The Oklahoma Route 66 Museum in Clinton, Oklahoma, covers the history of Route 66 from Chicago, Illinois to Santa, Monica, California. It is the largest museum dedicated to the history and culture of Route 66, the most famous highway in the World. The museum also offers changing special exhibits, focusing on the Route 66 experience in the Now and Future Gallery. And don't forget to step into the gift shop for some Route 66 Memorabilia.

== Route 66 Mother Road Museum ==
One of two museums located in the historic 1911 Casa del Desierto, a former Harvey House Railroad Depot and hotel in Barstow, California, the Barstow Route 66 "Mother Road" Museum opened in 2000. It displays historic vehicles, photographs, artwork and petroliana from Route 66's heyday.

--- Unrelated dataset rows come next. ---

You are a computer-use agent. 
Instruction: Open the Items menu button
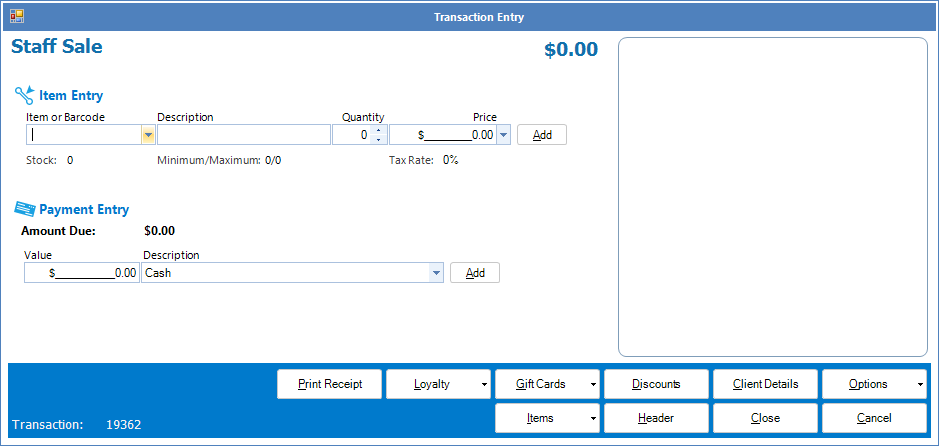[547, 418]
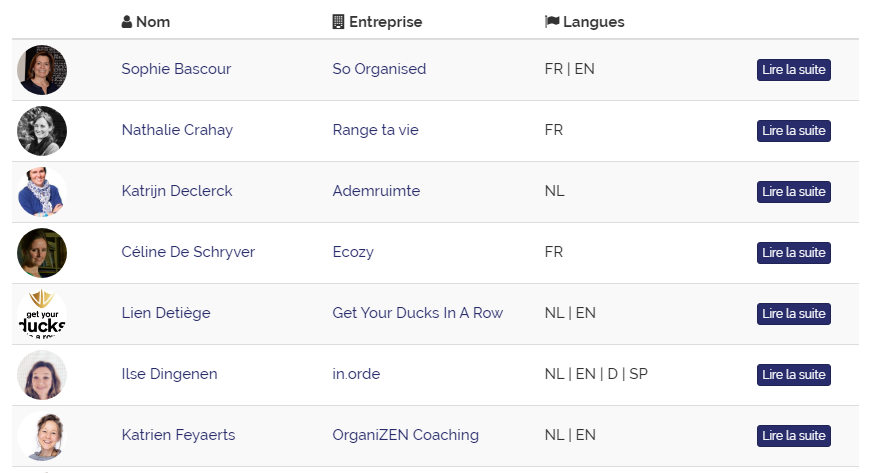The image size is (871, 473).
Task: Follow the Range ta vie link
Action: click(376, 130)
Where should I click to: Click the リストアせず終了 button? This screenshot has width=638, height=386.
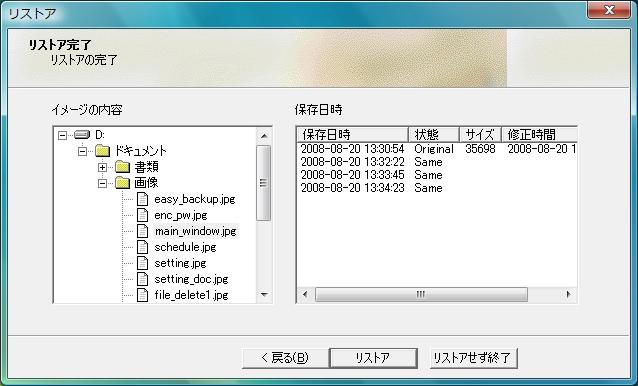pyautogui.click(x=473, y=358)
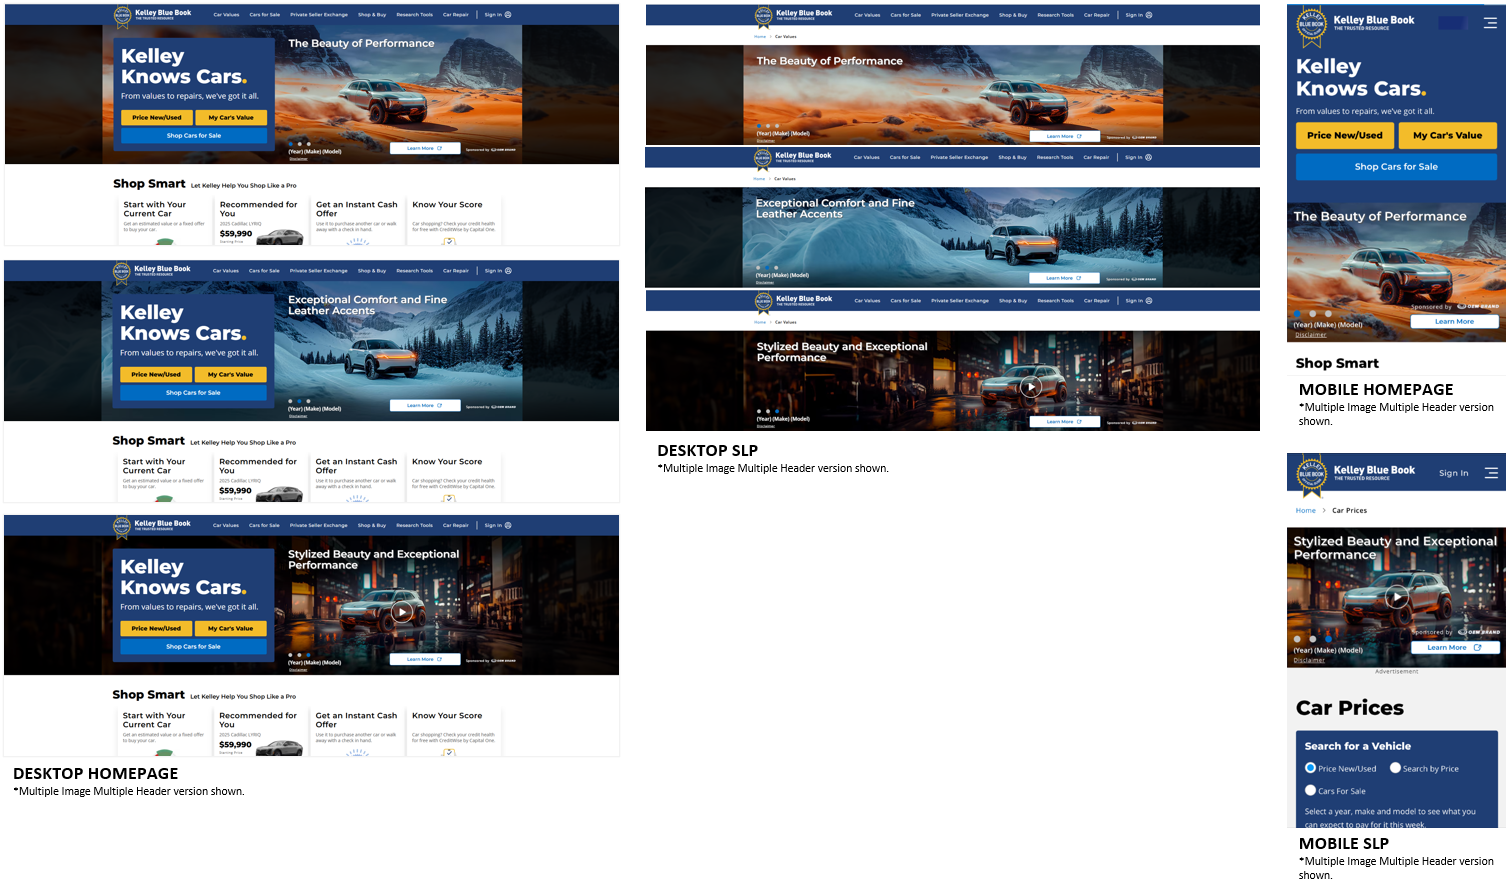Select the Search by Price radio option
This screenshot has height=885, width=1510.
pyautogui.click(x=1395, y=768)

== Route 66 State Park Visitors Center ==
The Visitors Center in Missouri's Route 66 State Park is located in the Bridgehead Inn, a roadhouse constructed in 1928. The Center has permanent displays on Route 66, focusing on Missouri. They also sell books on Route 66 as well as souvenirs. The Visitors Center is next to an historic Route 66 bridge over the Meramec River. The Route 66 State Park itself is on the other side of the bridge, on the former site of the now-ghost town of Times Beach, Missouri.